En «París» un tipo ha viajado durante 300 siglos en ferrocarril para llegar a la capital francesa, pero cuando llega, comprende que el viaje ha sido insensato y que lo ha perdido todo, “salvo la cuota de cansancio, la cuota de olvido, y la opaca idea de una desesperación que se va abriendo paso”. En «El lugar», el personaje despierta en una habitación oscura que no reconoce. Su memoria solo le permite recordar una tarde soleada en la que fumaba apoyado de una pared gris. El protagonista decide investigar cómo ha llegado hasta allí: abre una puerta que lo lleva a otra habitación, que a su vez lo lleva a otra y a otra… en un viaje delirante y absurdo.
A comienzos de los 80, debido a la crisis económica uruguaya, Levrero tomó la decisión de abandonar Montevideo e instalarse en Buenos Aires. Rompía con la tranquilidad, con “lo conocido”, un factor tan importante en una persona de rutinas rígidas como él, para irse a una ciudad donde la adrenalina, el trajín y la excitación marcaban el ritmo de la vida.
Y es justo en esa época cuando se produce el giro de su escritura hacia lo que Álvaro Matus llama “autobiografía psíquica”: el narrador lleva un diario de vida en el que vuelca sus frustraciones, sus manías y sus proyectos, resaltando su imposibilidad para vivir en sociedad, tener un trabajo con horario, una familia, etcétera, etcétera. «Es una literatura autorreferente en extremo, si bien nunca llega ser condescendiente ni empalagosa». El humor y la ironía con que Levrero se examina a sí mismo lo convierten en un personaje fascinante: un narcisista exquisito, «embarcado en una despiadada radical y desternillante introspección».
«Diario de un canalla», escrito entre 1986 y 1987, reconstruye su paso por las revistas de juego e ingenio bonaerenses. El relato, sin embargo, da pocos detalles “exteriores”; se centra en la relación que Levrero establece con un gorrión que se queda atrapado en el patio interior del departamento. Como Ignacio Echevarría destacará luego en su artículo «Levrero y los pájaros», si el tema central de la narrativa de Levrero es, en definitiva, «la salvación del Espíritu», «es del todo verosímil que el Espíritu se anuncie conforme a la más ortodoxa iconografía cristiana: en forma de pájaro». Algo similar ocurre más tarde en «La novela luminosa».«Para Levrero «la literatura propiamente dicha es imagen»»

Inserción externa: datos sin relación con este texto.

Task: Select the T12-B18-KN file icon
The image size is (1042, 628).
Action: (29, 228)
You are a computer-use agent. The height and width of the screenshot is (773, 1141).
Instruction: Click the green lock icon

En «Diario de un canalla», relato de poco más de 40 páginas, aparecen todos los temas que luego desarrollaría con mano maestra en «El discurso vacío» (1996) y en «La novela luminosa» (2005): la necesidad de tener más tiempo de ocio para no convertirse en un “canalla”, es decir, en alguien que vive en función del trabajo, el dinero y el poder; el encierro como mecanismo de protección de la realidad externa y también como vía de conocimiento personal; el convencimiento de que existe una comunicación de índole desconocida, entre sucesos y personas distantes, que explica extrañas coincidencias; la relación erótica como elemento indispensable para alcanzar la estabilidad psíquica; los trastornos del sueño…
Al mismo tiempo que construía una obra narrativa absolutamente «rara» e impar, Levrero fue profundizando paso a paso en la reflexión sobre su propia teoría literaria. «En mi opinión, decía, lo principal, casi lo único que importa en literatura es escribir con la mayor libertad posible». «La literatura propiamente dicha es imagen. Una novela, o cualquier texto, puede conciliar varios usos de la palabra. pero si vamos a la esencia, aquello que encanta y engancha al lector y le mantiene leyendo, es el argumento contado a través de imágenes». «Lo esencial en la literatura No es inventar, sino expresar por medio de palabras imágenes vividas interiormente, «vistas» en la mente».
«Si escribo es para recordar, para despertar el alma dormida, avivar el seso y descubrir sus caminos secretos», dice en «El discurso vacío».